The film is based on the real life story of Robert Hansen (John Cusack), a serial killer who stalked, raped and murdered between 17 and 21 women in the Eighties. Paulson was the only woman to escape Hansen’s clutches. As a runaway who lives on the streets, the police brush off her claims, raising the question: “Can a prostitute really be raped?”
Paulson is left alone once again and fighting for survival.
Hansen, who lures women to his cabin in the woods where he chains them up and repeatedly rapes them, lives a double life, with a wife and kids at home.
The family has no idea of his alter ego, believing that all is as it should be. The film’s age restriction is indication of the brutality of his extra-mural, but none of the crimes are overtly played out on camera. The sobering reality of the story is nauseating enough.

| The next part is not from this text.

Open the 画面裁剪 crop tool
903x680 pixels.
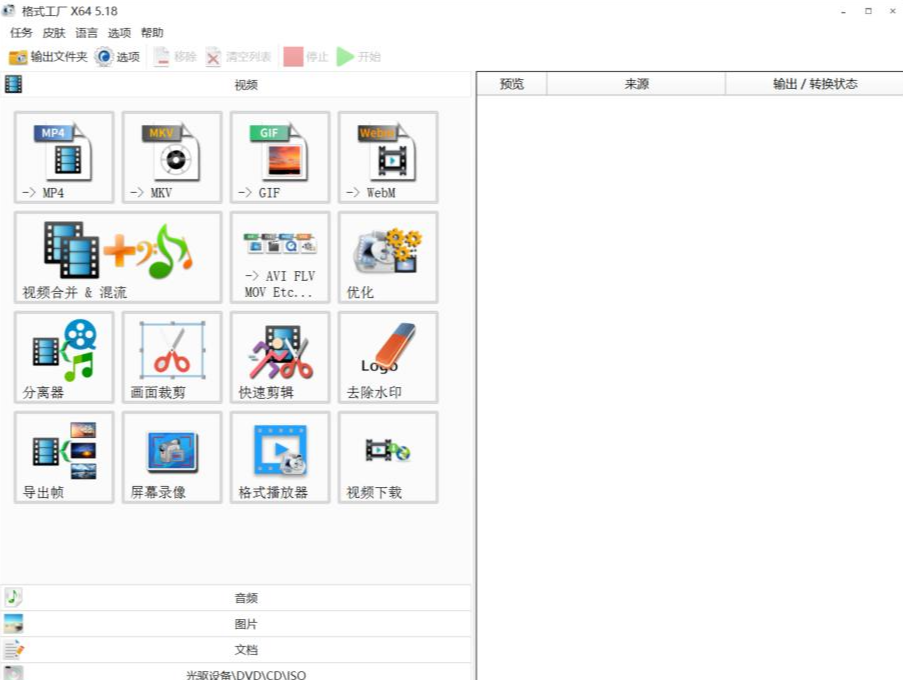coord(172,357)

Nicolas Cage plays Alaskan detective Glenn Flothe (renamed Sergeant Jack Halcombe in the film), the only person to believe Paulson’s story. He links the case to multiple murders in the Alaskan wilderness, but due to Hansen’s high profile, is unable to convict him. Emphasis is placed on the state’s faltering efforts to bring Hansen to justice, possibly some food for thought from director Scott Walker’s side.
The Frozen Ground has received a number of negative reviews from international critics who claimed it has no entertainment value. It’s possible that it’s not meant to have entertainment value, and to rather focus on the story behind the film.

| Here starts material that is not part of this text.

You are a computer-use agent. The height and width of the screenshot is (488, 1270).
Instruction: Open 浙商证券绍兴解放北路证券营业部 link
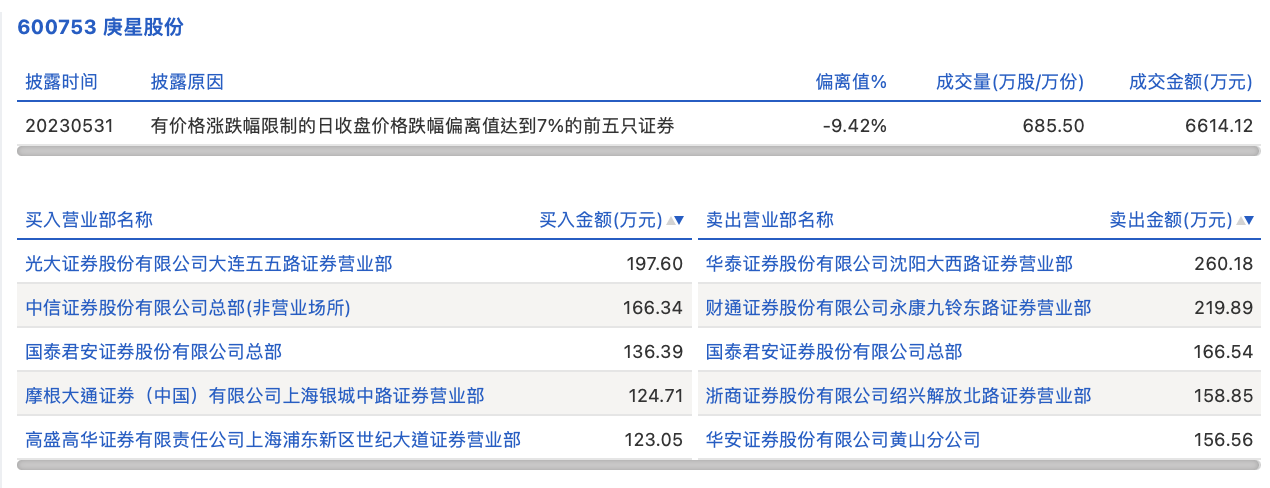[898, 396]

It is gruelling to watch, it does well telling Paulson’s story, reaching deep and gnawing at its audience’s conscience. It helps you to rethink the degree of abuse happening all around us, often disregarded in order to preserve peace of mind.
Cage successfully connects the dots onscreen but credit must go to the real Cindy Paulson, who, after all she endured, was brave enough to come forward and tell her story.
The cat-and-mouse nature of the script creates adequate suspense, but the ending is rather predictable.